La prima vera affermazione del nuovo materiale si ha però solo qualche anno dopo, quando nel 1870 i fratelli americani Hyatt brevettano la formula della celluloide, avendo l’obiettivo di sostituire il costoso e raro avorio nella produzione delle palle da biliardo, salvo incontrare un immediato successo presso i dentisti quale materiale da impiegarsi per le impronte dentarie.
Ma il secolo della plastica è il Novecento. Nel 1907 il chimico belga Leo Baekeland ottiene la prima resina termoindurente di origine sintetica, che brevetterà nel 1910 con il nome dei Bakelite. Il nuovo materiale ha un successo travolgente e la Bakelite diviene in breve e per molti anni la materia plastica più diffusa ed utilizzata.
Nel 1912 un chimico tedesco, Fritz Klatte, scopre il processo per la produzione del polivinilcloruro (PVC), che avrà grandissimi sviluppi industriali solo molti anni dopo.
Nel 1913 è la volta del primo materiale flessibile, trasparente ed impermeabile che trova subito applicazione nel campo dell’imballaggio: lo svizzero Jacques Edwin Brandenberger inventa il Cellophane, un materiale a base cellulosica prodotto in fogli sottilissimi e flessibili.
La guerra stimola l’esigenza di trovare sostituti a prodotti naturali non reperibili, per cui vengono sviluppati i poliuretani in sostituzione della gomma, soprattutto in Germania, mentre dal 1939 sono industrializzati i primi copolimeri cloruro-acetato di vinile, sviluppando scoperte di inizio secolo. Da allora il cloruro polivinile (PVC) servirà, ad esempio, per i dischi fonografici.
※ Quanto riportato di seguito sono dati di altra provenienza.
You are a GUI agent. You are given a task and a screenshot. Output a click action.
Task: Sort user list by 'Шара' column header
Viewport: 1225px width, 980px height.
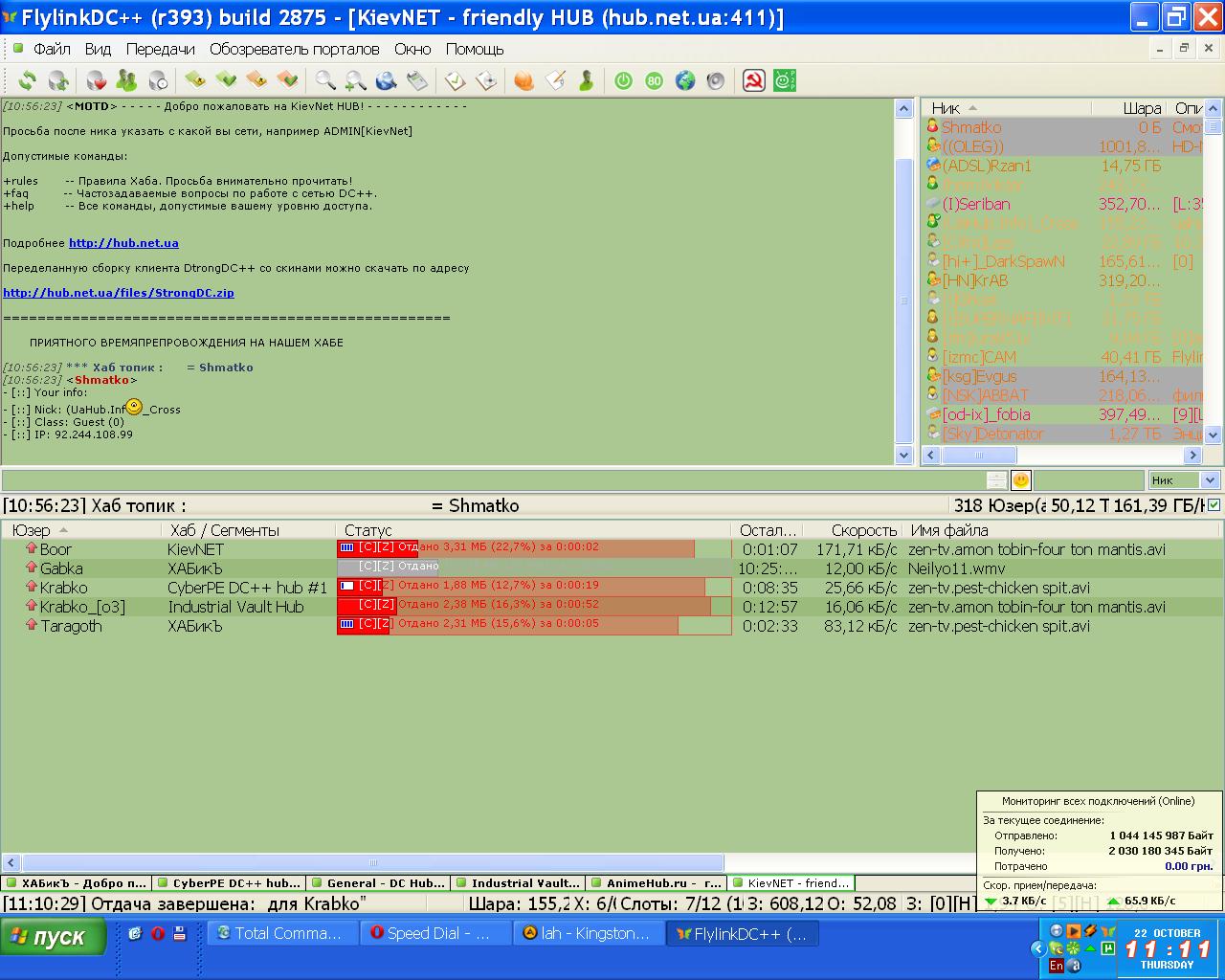(x=1141, y=108)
I decenni successivi sono quelli della grande crescita tecnologica, della progressiva affermazione per applicazioni sempre più sofisticate ed impensabili, grazie allo sviluppo dei cosìddetti “tecnopolimeri”. Il polimetilpentene (o TPX) utilizzato soprattutto per la produzione di articoli per i laboratori clinici, resistente alla sterilizzazione e con una perfetta trasparenza; le poliimmidi, resine termoindurenti che non si alterano se sottoposte per periodi anche molto lunghi a temperature di 300°C e che per questo vengono utilizzate nell’industria automobilistica per componenti del motore o per i forni a microonde; le resine acetaliche, il polifenilene ossido, gli ionomeri, i polisolfoni, il polifenilene solfuro, il polibutilentereftalato, il policarbonato usato, fra l'altro, per produrre i caschi spaziali degli astronauti, le lenti a contatto, gli scudi antiproiettile. I "tecnopolimeri" hanno tali caratteristiche di resistenza sia termica che meccanica (peraltro ancora in parte inesplorate) da renderli spesso superiori ai metalli speciali o alla ceramica, tanto che vengono utilizzati nella produzione di palette per turbine e di altre componenti dei motori degli aviogetti, o nella produzione di pistoni e fasce elastiche per automobili.